Make the WIP obvious #

This is the hardest part in my experience. Making work in progress obvious to all people involved and helping them understand why we want to limit the work in progress has been always the most challenging aspect of implementing a healthy process for me. Of course, it may be my own limitation, I do not exclude that. I think there are a lot of different ways you can make sure you know what is really being worked on. Here tooling can make a difference. I like very colourful boards where each colour means a different, distinct thing. What happens often is you have too many cards of a specific colour. Common sense will scream “hey, there are a lot of things we could deploy to production today, it does not make much sense to start working on new stories”.

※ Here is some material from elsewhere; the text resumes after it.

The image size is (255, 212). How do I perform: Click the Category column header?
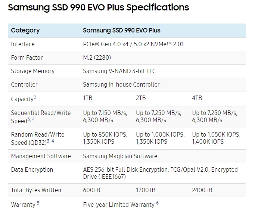point(25,30)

In general, standups help keeping an eye on the WIP. I am not a big fan of standups (it is just a personal preferences and you should never go for your personal preference: it is a team decision) but I have learned how to appreciate the time it gives me and my teams to look at how things are going every morning. As I said, I find it hard to make WIP obvious to everyone and sometimes I find my teams with a huge WIP. Now, this is the part of “we use Kanban” I am trying to focus more on. I have not found a solution that satisfies me yet and I would like to hear other people’s opinion on this topic. Of course, a satisfying answer is a trick that lets the teams figure out on their own that there is too much going on.

Estimate anyway #

The traditional game of estimates makes no sense at all to me. You know the game: developers say something is bigger than it is in order to protect themselves from unplanned work while stakeholders try to “steal” from those estimates so they can get “more” done. We all know things take the time they take and I do not really understand why this dancing madness even exists.

Of course, business still needs estimates, right? That is a legit question. And my answer is this: trade estimates for flexibility. The benefit of being always able to change what we are going to work on in a few days is much more valuable than “accurate estimates”. Having said that, I still prefer developers to give estimates to themselves. I like t-shirt sizes, letters are not that easy to sum up. I ask for estimates are:

  • Common understanding. If one developer says S and another says XL there are high chances one of them did not understand the requirements. There are chances none of them did.
  • Retrospectives. If you plot graphs that show you how big the stories you shipped over the past weeks are, you will find surprising answers. At least that is what happens to me all the time.
  • Keep WIP in sync. If you keep the rule that people will have to estimate stories anyway, they will ask in a chat or in person about estimating the given story. That helps people say “Umm, you know, I wouldn’t start this story now. There are a lot of things we can test or review”. It is a well worth benefit.

Get graphs about your work #

I have just mentioned I am always surprised when I plot graphs about what we do. And that is a quite good reason to get graphs. Sometimes simple graphs like a breakdown of the story size or the story type (bug, feature, IT feature and so on) will show things you did not know about your work. Whenever I show these graphs to my teams, I’m happy to see they care about the insights, they care a lot. And they will ask questions which will lead to further improvements in your process. A warning for those managing one than more team: these graphs are not meant to measure any absolute quality of your teams. So you should not use them to compare them. To be fair, you shouldn’t be comparing them anyway.

Kanban does not matter #

This process served me well for a decade now but I do prefer to warn people once again: it is no silver bullet. In the end, every technique you end up using to organise your day is a set of trade-offs, a specific set of limitations you give to yourself in order not to lose control completely. They all work this way and Kanban is not special. I am convinced the key of good management and effective teams is communication. It is the hard part, the really challenging one. We often mistake faults in our communication for faults in our processes. I will tackle in another article soon enough.